What SHOULD War-Related Music Do?
Posted by Li Robbins on November 9, 2007 at 03:00 AMGrowing up with folkies as parents ensures a number of things. You develop a taste for jazz. (Sorry, parents, couldn't resist.) You can sing basic harmonies, most of the time. And you experience the power of song as a way of rallying people.
Having marched (or been dragged/carried, I was very young) along with thousands of people singing against one war, I can appreciate that it isn't only bagpipes that can cause other hearts to quake. Not being snarky about out-of-tune singing either -- people singing together can feel like a pure expression of humanity.
But do songs of protest -- specifically against war, or in response to war -- make any actual, tangible difference, quaking aside?
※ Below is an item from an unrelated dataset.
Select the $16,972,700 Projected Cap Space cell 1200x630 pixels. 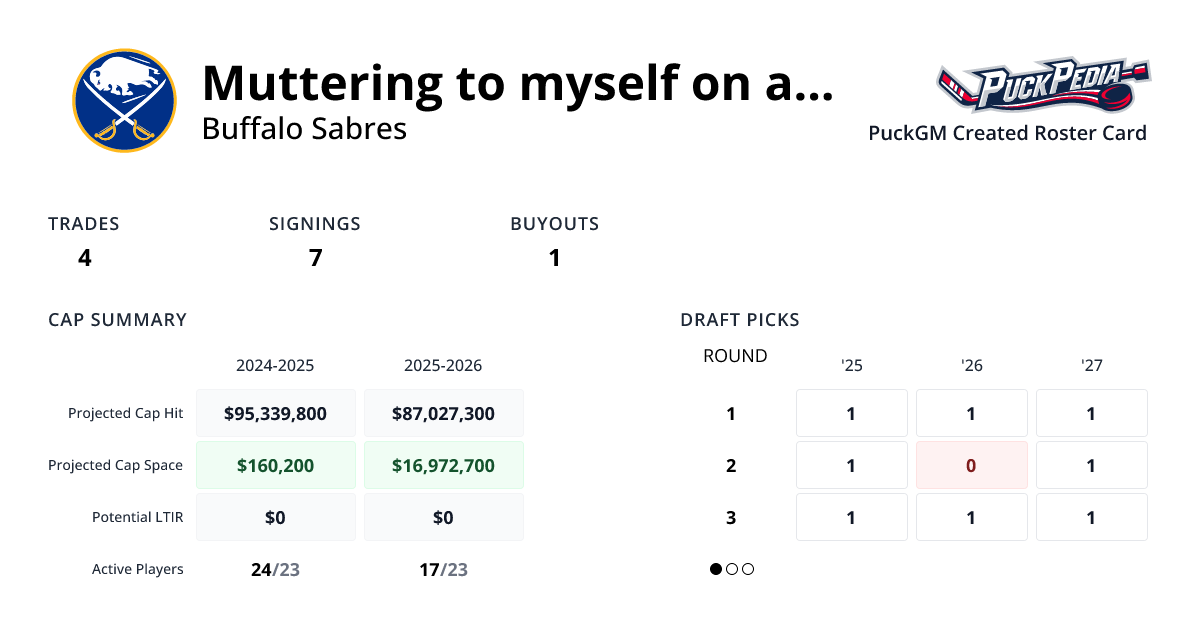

Do they make governments or politicians or even individuals change their minds about involvement in war? I think not.
Over at the "Your View" section of CBC's website, there's an in-depth feature about how musicians have responded to war through songs -- and many people have chimed in with war-related music to add to that list.
But for all those songs, some of them great and moving, it still leaves me wondering whether we should even expect songs written about or against war to have any tangible impact. But maybe that's not the point. What SHOULD music written about war do? Should it indeed "do" anything? I'd be curious to know what you think.
My best hope is that now, with the days of mass anti-war rallying seemingly in the past, music can at least provide an opportunity for deeper reflection. And that's a valuable thing in itself -- in fact for me that's really what Remembrance Day is about. Not protest, and certainly not glorification.
On Radio 2, Remembrance Day programming begins on Friday, with Here's To You, playing Remembrance Day requests, including: Jenkins' Benedictus from Armed Man - A Mass for Peace.
And on Studio Sparks, music written for a day of remembrance by Kingston, Ontario composer, John Burge -- two movements from his work, Flanders Fields Reflections.
Friday evening The Signal broadcasts Olivier Messiaen’s Quartet for the End of Time, which he wrote while imprisoned in a concentration camp.
On Saturday morning on The Vinyl Cafe, host Stuart McLean's special musical guests are Martha Wainwright and John McDermott, and he tells the story of how Dave, while renovating his house, finds a postcard of an old soldier caught between the walls.
Then Rick Phillips plays a recording of music composed by inmates in the Terezin concentration camp, that's on Sound Advice.
On Sunday -- the 11th -- on In The Key Of Charles, Gregory Charles plays music inspired by war: renaissance polyphony by Clément Janequin, symphonic poems by Franz Liszt and Gustav Holst, contemporary choral music by Stephen Chatman and David del Tredici, and pop songs featuring Edith Piaf, Harry Nilsson, Sting and others.
Later on Sunday, on Canada Live, a concert called Of War and Peace, featuring Canadian baritone Russell Braun and Canadian soprano Monica Whicher, performing a programme featuring songs by Mahler, Britten, Morawetz, Pete Seeger, Jacques Brel and Sting.
This is followed by America and the Black Angel, a concert opening with Black Angels, a string quartet inspired by the Vietnam War as “a parable on our troubled contemporary world” by George Crumb, performed by the Art of Time ensemble.
Also, Andy Maize and Josh Finlayson sing protest songs by Dylan and Pete Seeger, and Ted Dykstra narrates Allen Ginsberg’s iconic 1955 poem Howl, in a new CBC commission from Jonathan Goldsmith.
And finally, the Sunday night broadcast of The Signal explores music that honours those who fought -- and the lives of those not lucky enough to have returned from battle. Music featuring Canadian composer Oscar Morawetz, Coleen, The Most Serene Republic and a concert by John Kameel Farah and Hauschka. The evening will end with the epic piece An American Requiem by Richard Danielpour, which celebrates life -- and the afterlife.